The Schedule Myth
Everyone promises that once we have a “schedule” all will fall into place.
It sounds so nice:
8-10:we play
10-2: we nap
2-5: we do an outing
5-7: we play and eat
7-8: we get ready for bed
8-8: we sleep.
Wouldn’t that be nice?
The reality is often much blurrier:
8-12: scurry about, run to the gym, cry, attempt to not watch television
12-3 or 4: we nap some days, while others we chat in our cribs or cry
4-5:mommy feels like pulling out her hair and starts counting the minutes until Daddy comes home
5-8: counting the minutes until bed
8-8: toddler asleep; infant sometimes asleep, sometimes screaming or eating
I have come to the conclusion that, at least in my house, scheduling is a myth along the same lines as sightings of Bigfoot or the Loch Ness Monster—super cool in theory, but in practice, probably just a man in a yak suit.

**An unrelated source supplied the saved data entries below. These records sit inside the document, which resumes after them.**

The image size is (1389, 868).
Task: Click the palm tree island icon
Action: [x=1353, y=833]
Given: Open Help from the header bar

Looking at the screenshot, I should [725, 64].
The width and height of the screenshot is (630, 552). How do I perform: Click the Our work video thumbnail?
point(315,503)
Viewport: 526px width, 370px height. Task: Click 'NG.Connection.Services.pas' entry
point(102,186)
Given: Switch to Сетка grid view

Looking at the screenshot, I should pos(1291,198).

Wouldn’t it be nice to just abandon the myth? Let it go? Every time someone alludes to their schedule--“I would die without it,” my cousin says—I want to ask: How do I get one of those? Can I use my Target gift card to buy one?
My cousin is the mother of two kids 20-months apart who also manages to send holiday cards (I don’t), remember birthdays (not I) and get a hot meal on the table each night while her husband works 24 hour shifts at the hospital where he is training to be a surgeon.

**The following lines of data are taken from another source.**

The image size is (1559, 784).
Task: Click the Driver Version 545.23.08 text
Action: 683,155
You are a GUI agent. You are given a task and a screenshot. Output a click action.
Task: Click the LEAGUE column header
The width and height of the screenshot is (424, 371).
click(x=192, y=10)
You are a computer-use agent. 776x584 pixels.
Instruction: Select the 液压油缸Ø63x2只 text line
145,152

I must be some kind of defunct Mama that I can’t do the same. But the reality is, most parents say their kids were not on anything resembling a schedule for at least the first year.
I also tell myself that one day even we will have a schedule. When the kids are five and six they will have school and I will have my freedom back. But until that day, I am embracing the chaos that arrives each morning at 8—right on schedule.